Items from a data source
* * * *

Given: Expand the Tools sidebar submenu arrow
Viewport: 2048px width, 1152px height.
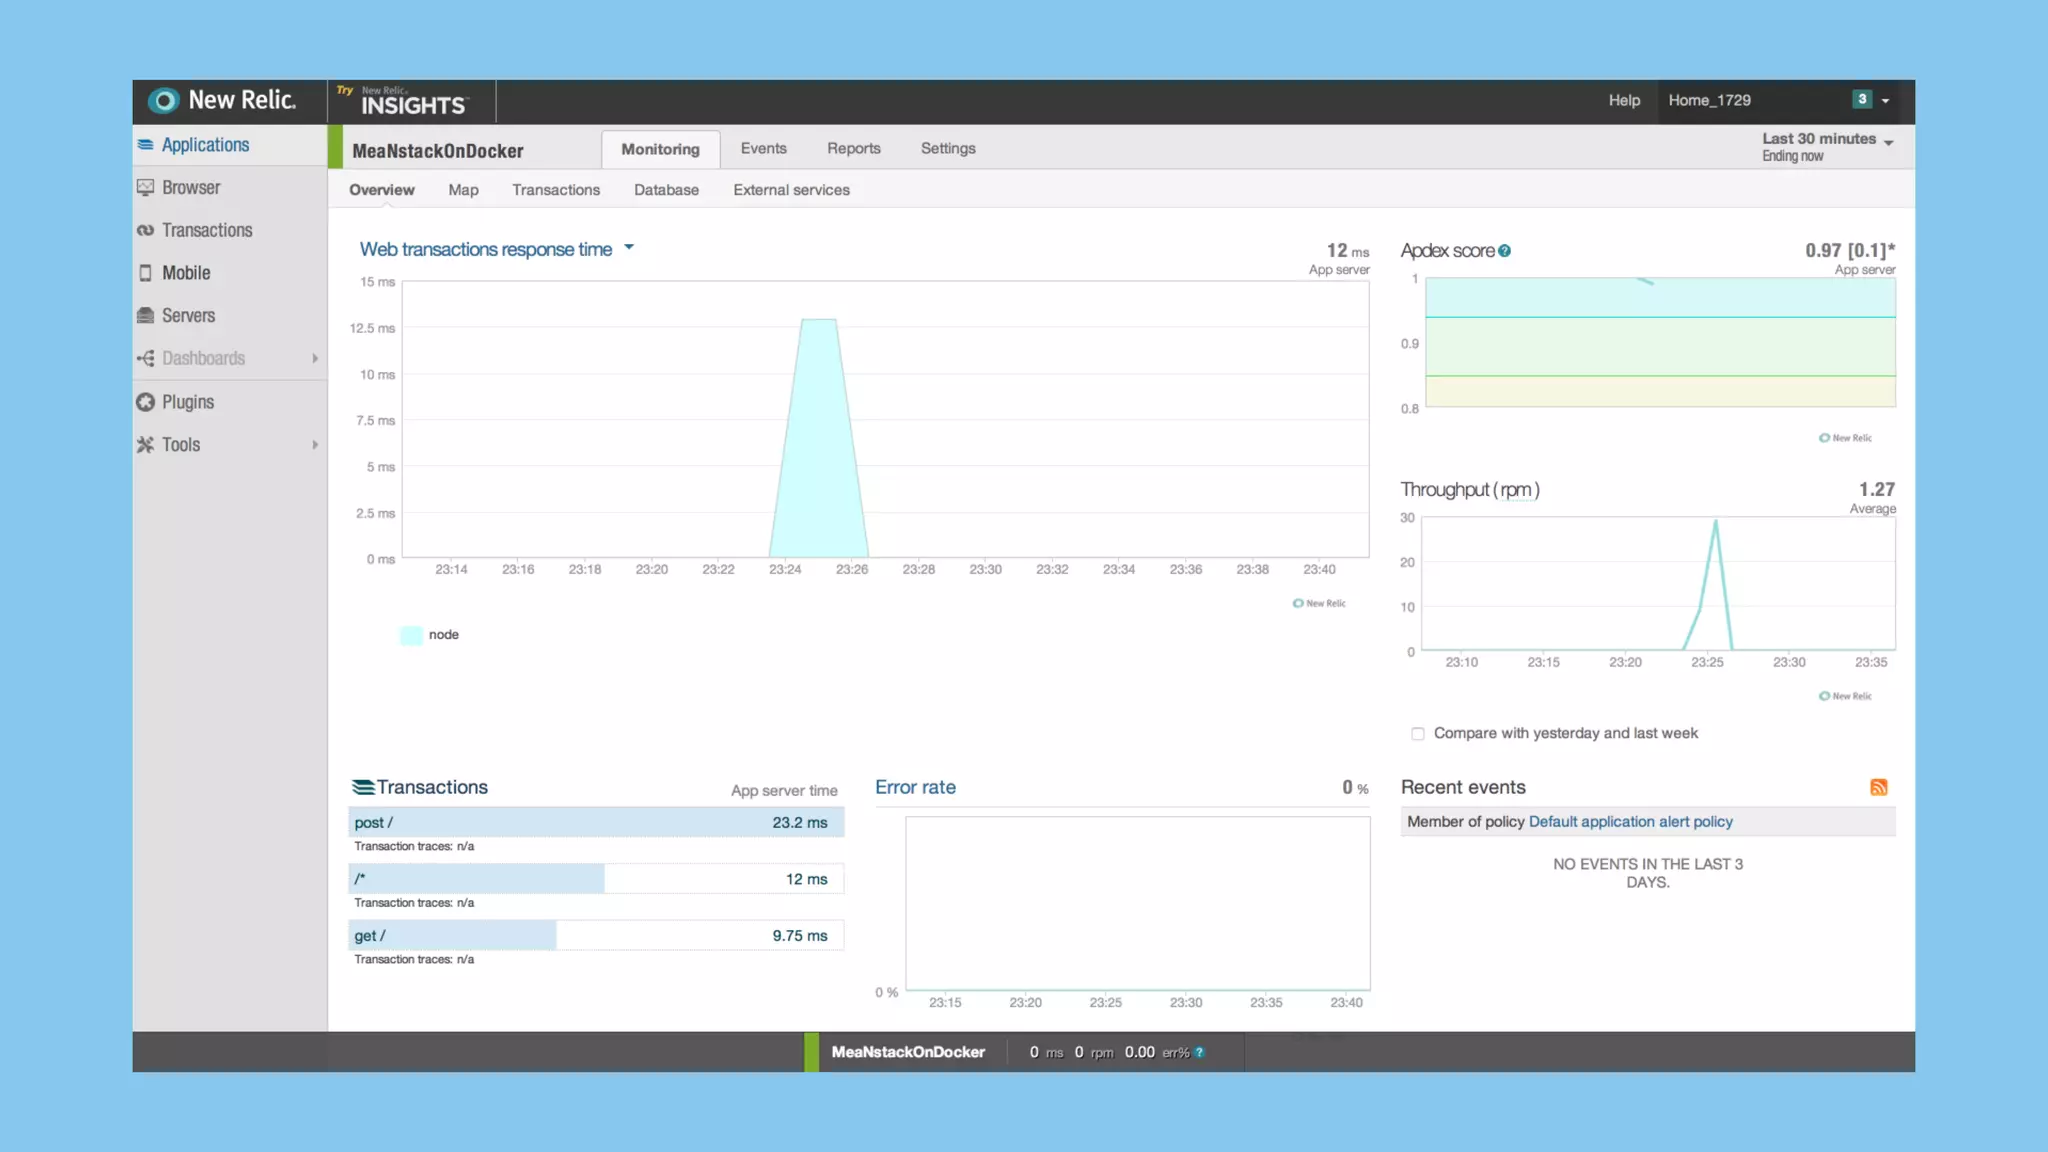Looking at the screenshot, I should pyautogui.click(x=315, y=445).
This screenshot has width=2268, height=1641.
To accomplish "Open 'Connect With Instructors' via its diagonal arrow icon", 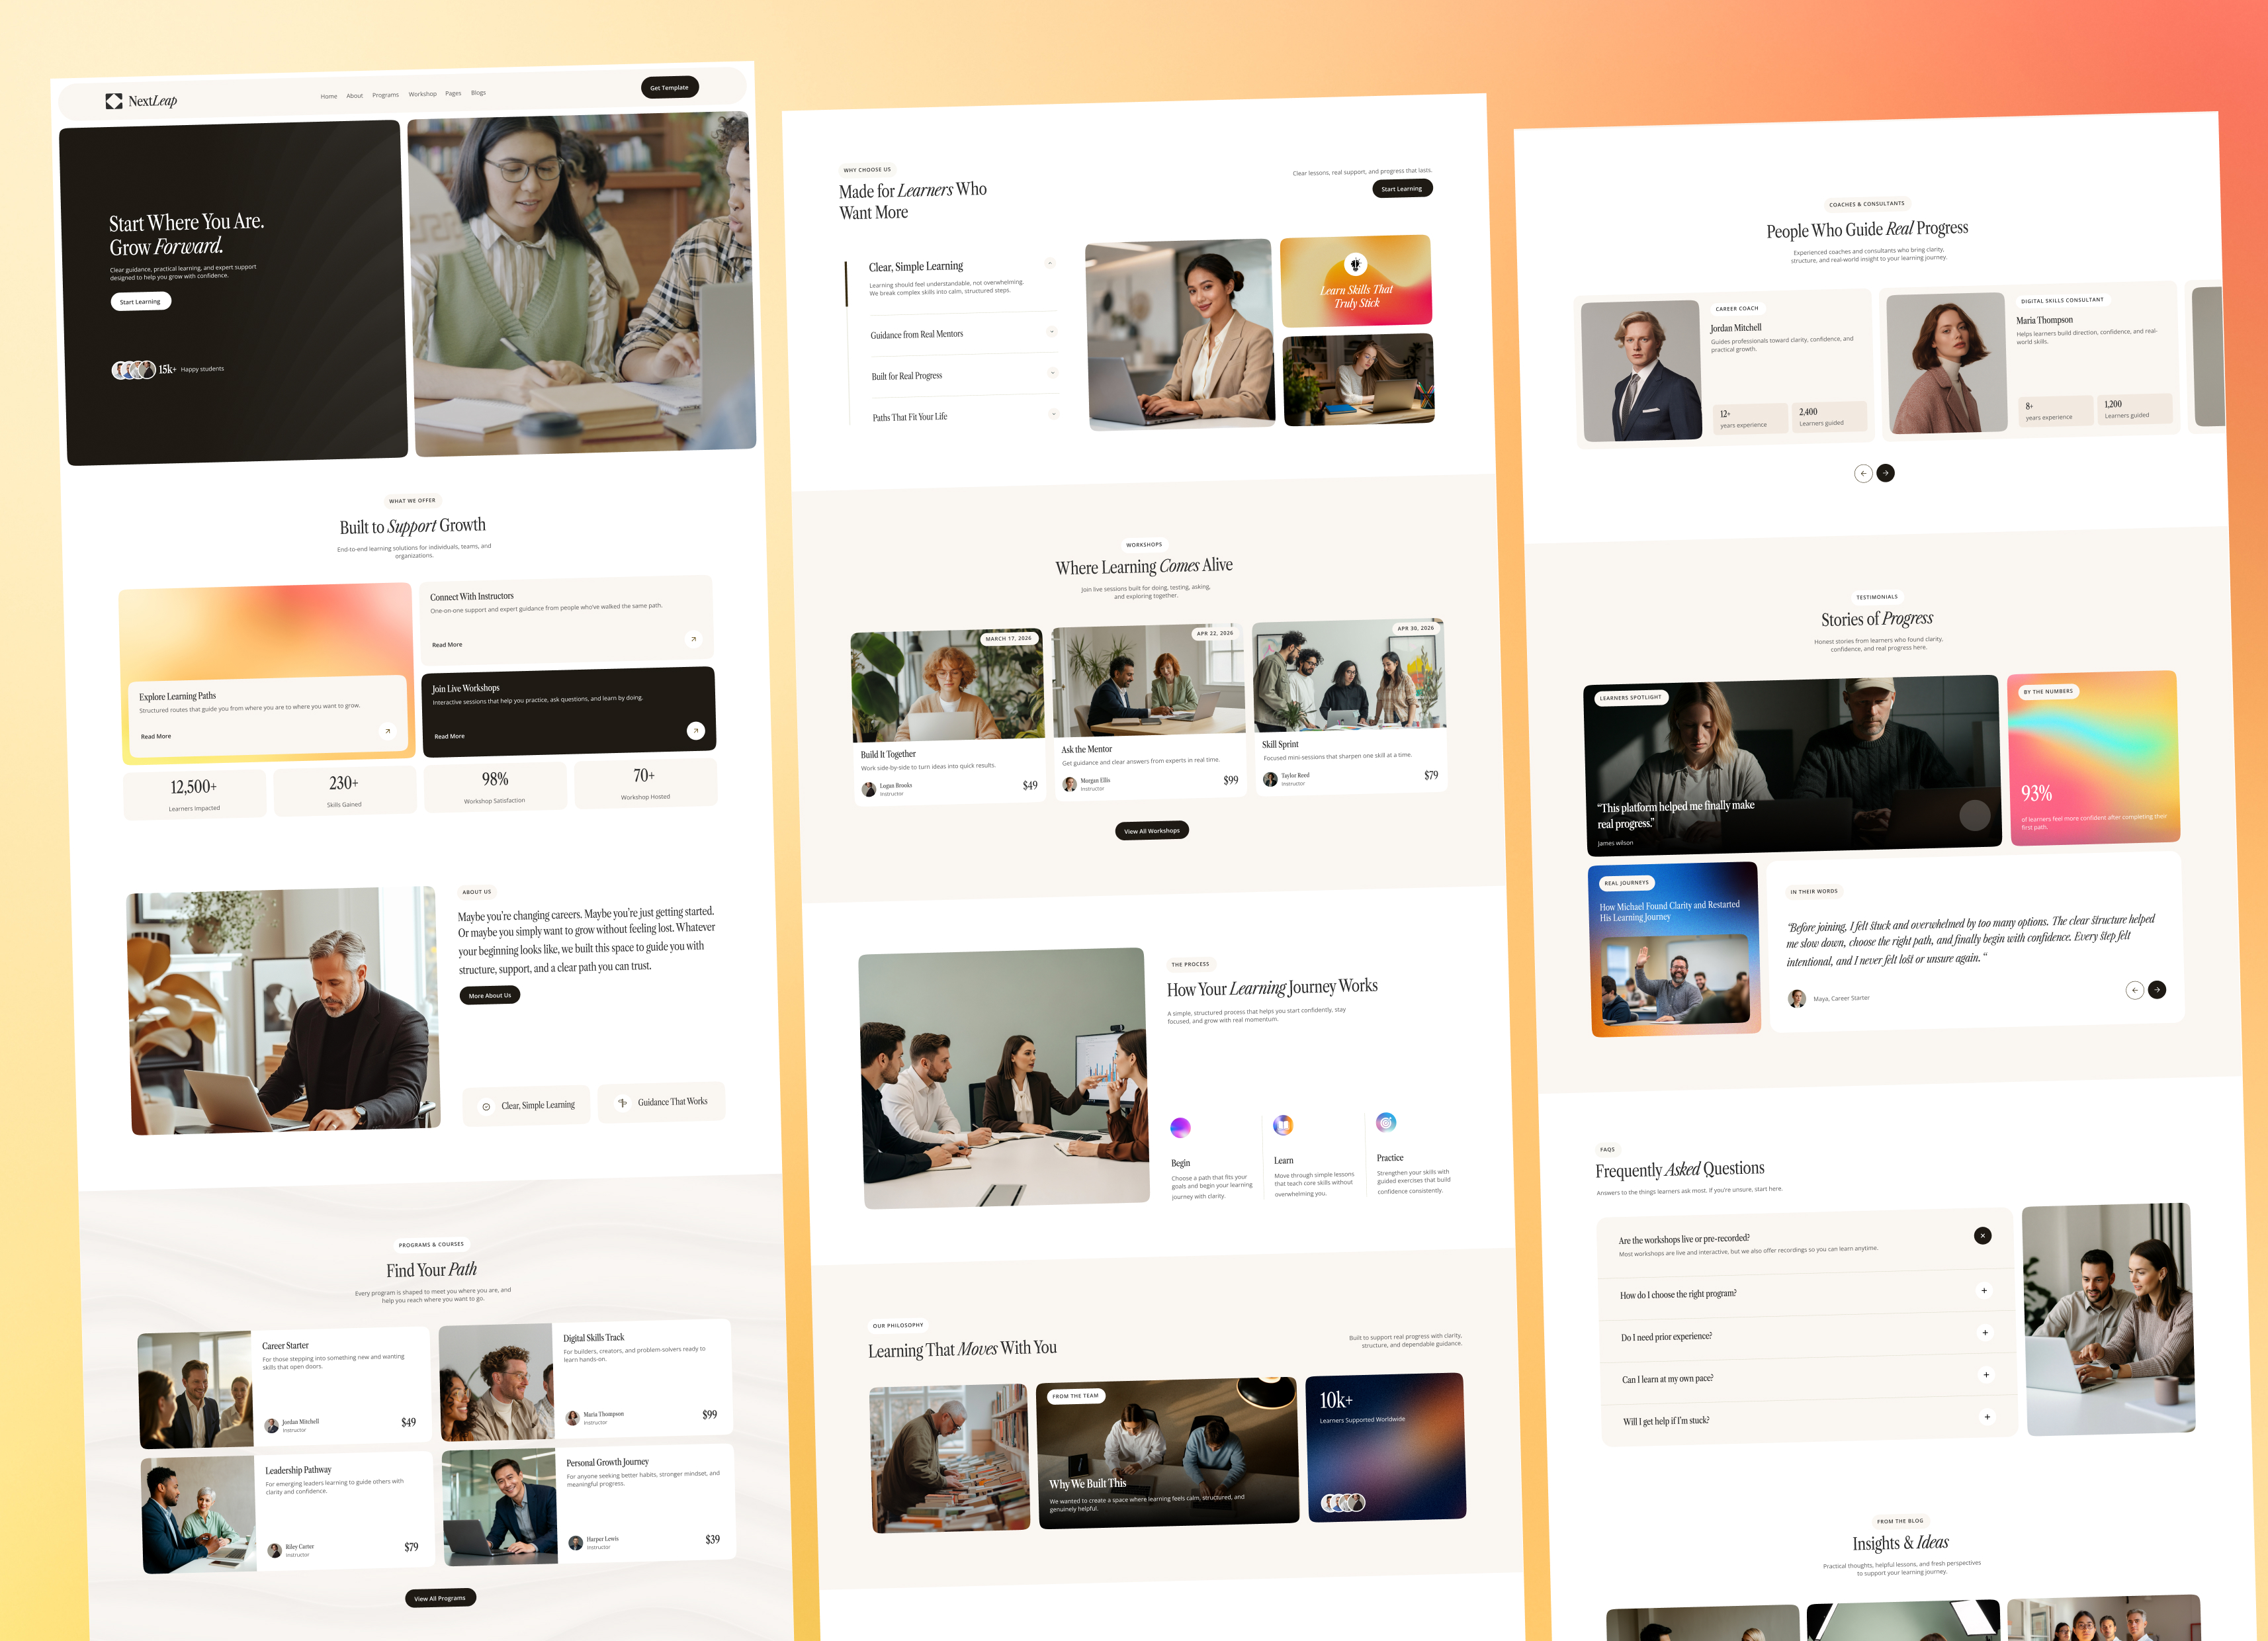I will (694, 639).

* * * *

Nothing but the lines from the start of the records above through the line with "This screenshot has width=2268, height=1641." should be retyped, each exactly as written; leave out all pictures.

* **Exercise response**:
Given: Expand the Tools sidebar submenu arrow
Viewport: 2048px width, 1152px height.
Looking at the screenshot, I should pyautogui.click(x=315, y=445).
This screenshot has width=2268, height=1641.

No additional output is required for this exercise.